Pakistan's interior minister said on Tuesday evidence suggested a prominent Pakistani journalist was the victim of a targeted killing in Kenya, not an accidental shooting, though he still needed more information on the incident.
Kenyan police spokesman Bruno Shioso declined to respond to the minister's comments on the death of TV journalist Arshad Sharif, who was shot dead on the evening of Oct. 23 on the outskirts of the Kenyan capital Nairobi.
A police report a day after the shooting said police officers hunting car thieves opened fire on the vehicle that Sharif was travelling in as it drove through their roadblock without stopping.
Shioso said the case was now being investigated by the police watchdog, the state Independent Policing Oversight Authority (IPOA).
A spokesperson at the IPOA did not immediately respond to calls and a message seeking comment.

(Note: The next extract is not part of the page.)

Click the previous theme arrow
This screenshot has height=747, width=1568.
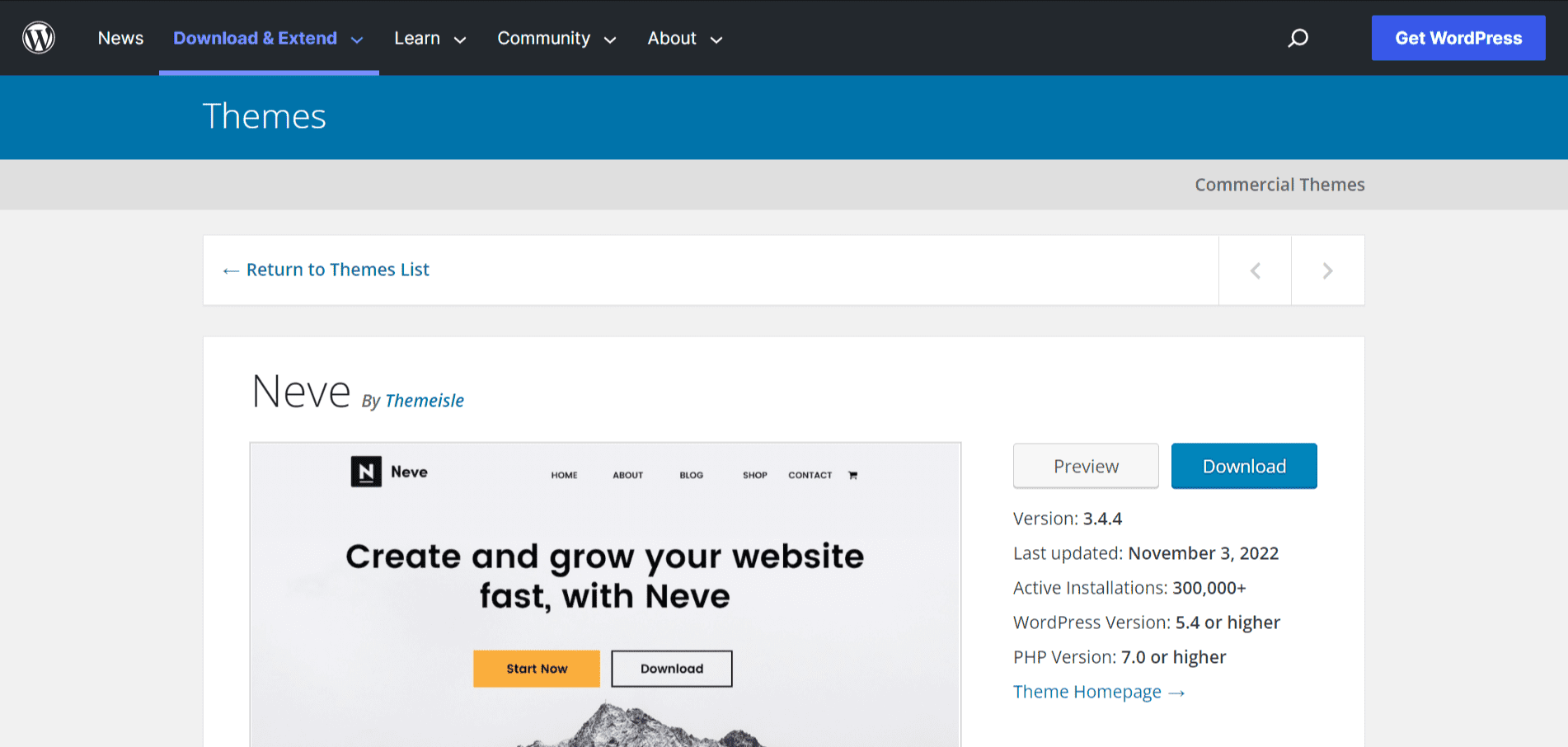[1254, 270]
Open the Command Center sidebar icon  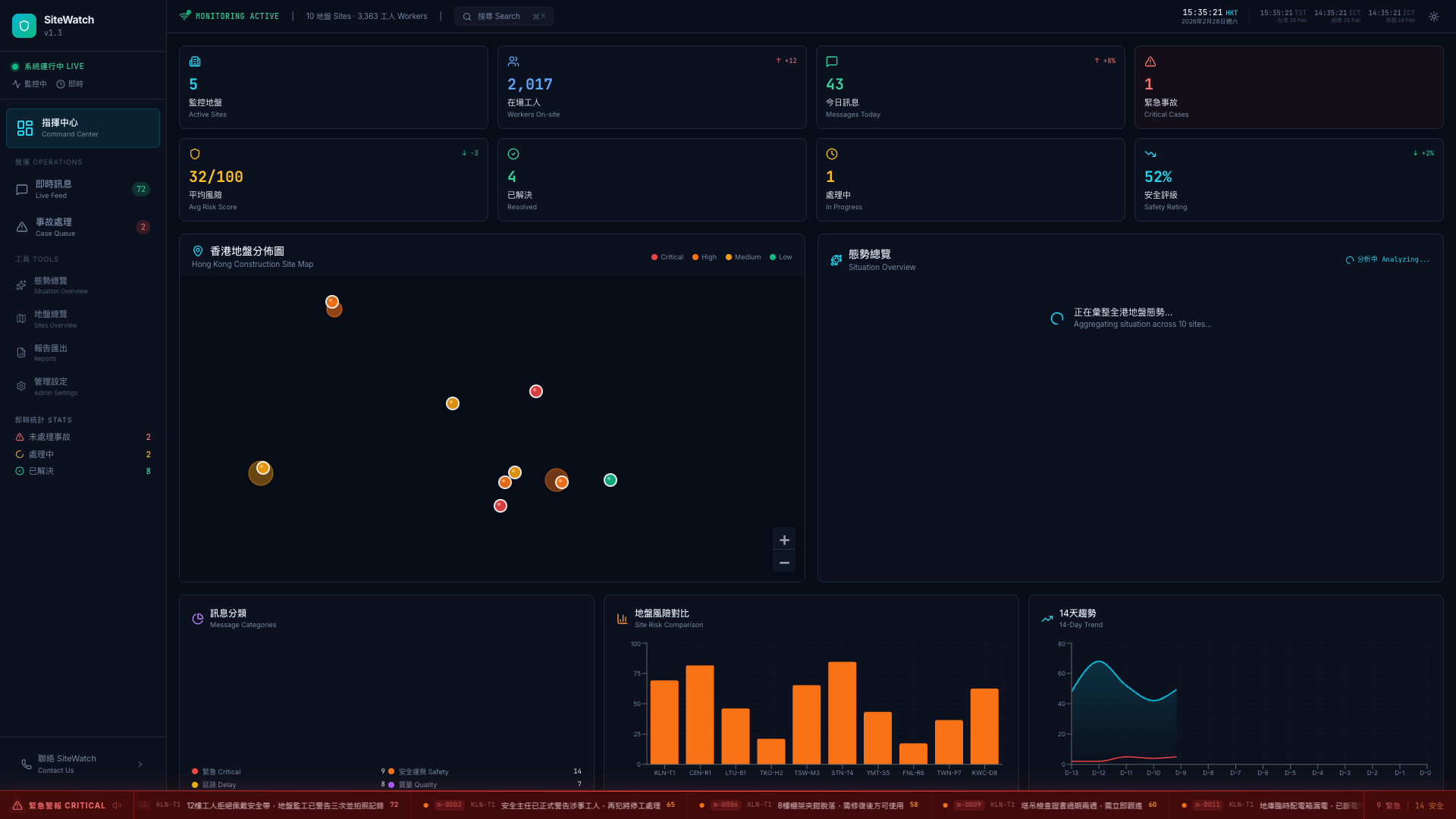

Pakistan's Interior Minister, Rana Sanaullah, told journalists on Tuesday: "Arshad Sharif's death is not a case of mistaken identity - I can say, and, on the evidence we have so far, this prima facie is a target killing."
"We still need to obtain more (evidence) to confirm all this ... and we have asked the Kenyan government for more data," he added.
Pakistan's government formed an investigation team to look into the matter, which caused uproar in the country.
Sanaullah said the team had returned from Kenya, but Kenyan police had not yet given Pakistani investigators all of Sharif's recovered belongings.
"We will now ask the foreign office to contact the Kenyan government, and the prime minister will also speak to the Kenyan president," the minister said.